New Tungsten Production Will Open the Global Supply Chain

Fortunately, new entrants into the market have begun mining projects throughout the world that are mining for tungsten. These efforts are crucially important to increase supply levels and exports back to the U.S., which will benefit the overall global supply chain of tungsten for production and manufacturing.

One project of particular importance is the Korea Tungsten project located in the Sangdong Mine of South Korea, which hosts one of the largest tungsten resources in the world. This mine was the leading global tungsten producer for more than 40 years and it has the potential to produce 50% of the world’s tungsten supply. The project has become a center of focus recently for resource experts, miners, investors, shareholders, and other interested parties around the globe.

Global economies of this relaxed supply chain are eagerly awaiting production of tungsten from this region, especially since it will ease China’s hold on the overall supply of this raw material. What’s more, U.S. manufacturers are keenly watching, since additional supply of tungsten from South Korea would help avoid expensive import tariffs of products shipped from China and enacted by the U.S. government.
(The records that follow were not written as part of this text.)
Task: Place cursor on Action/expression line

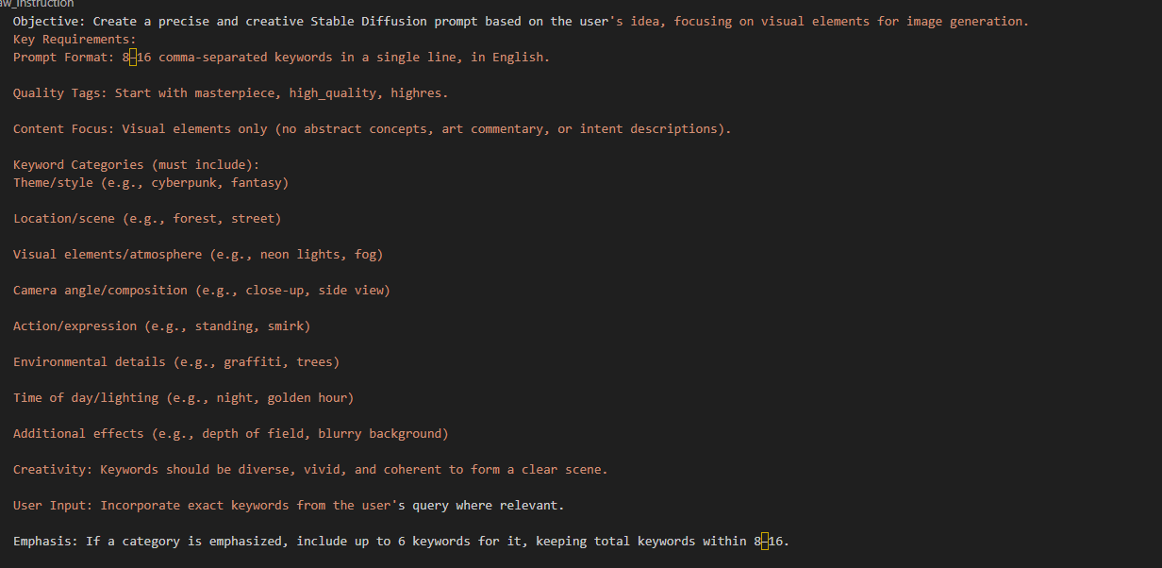Action: coord(161,326)
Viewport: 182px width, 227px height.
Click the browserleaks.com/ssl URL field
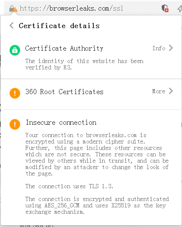71,9
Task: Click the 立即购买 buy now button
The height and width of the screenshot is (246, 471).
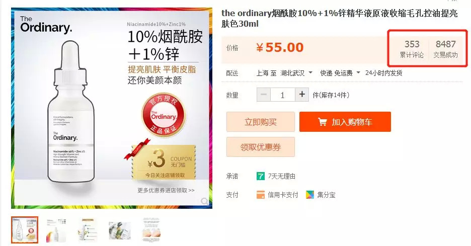Action: [261, 122]
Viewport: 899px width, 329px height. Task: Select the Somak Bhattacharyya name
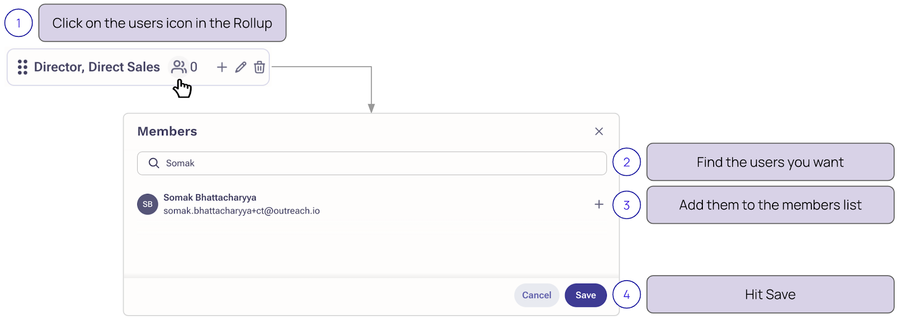(x=210, y=198)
The global trade wars have recently heated up, which is costing manufacturers in the process. Currently, the U.S. has imposed tariffs on more than $360 billion worth of Chinese goods, and China has also retaliated by imposing tariffs on more than $110 billion worth of U.S. products. The U.S. imposed three rounds of tariffs on Chinese imports in 2018, with a fourth round completed last September on many items with a 15% duty[3].

Hopefully, the Sangdong Mine is one example of relief U.S. and global manufacturers will see from the mining and production of tungsten to ease the global supply chain of this precious raw material—a material that is sorely needed for many EV-products, both now and in the future.

Lewis Black is CEO of Almonty Industries, a leading global company involved in the mining, processing, and shipping of tungsten concentrate.

Editor’s Note: The principal business of Toronto, Canada-based Almonty Industries Inc. is the mining, processing and shipping of tungsten concentrate from its Los Santos Mine in western Spain and its Panasqueira mine in Portugal as well as the development of its Sangdong tungsten mine in Gangwon Province, South Korea and the development of the Valtreixal tin/tungsten project in north western Spain.

The Sangdong mine, which was historically one of the largest tungsten mines in the world and one of the few long-life, high-grade tungsten deposits outside of China, was acquired in September 2015 through the acquisition of a 100% interest in Woulfe Mining Corp. With Sangdong at full production, Almonty will produce 30% of all tungsten outside of China and 7-10% of global supply.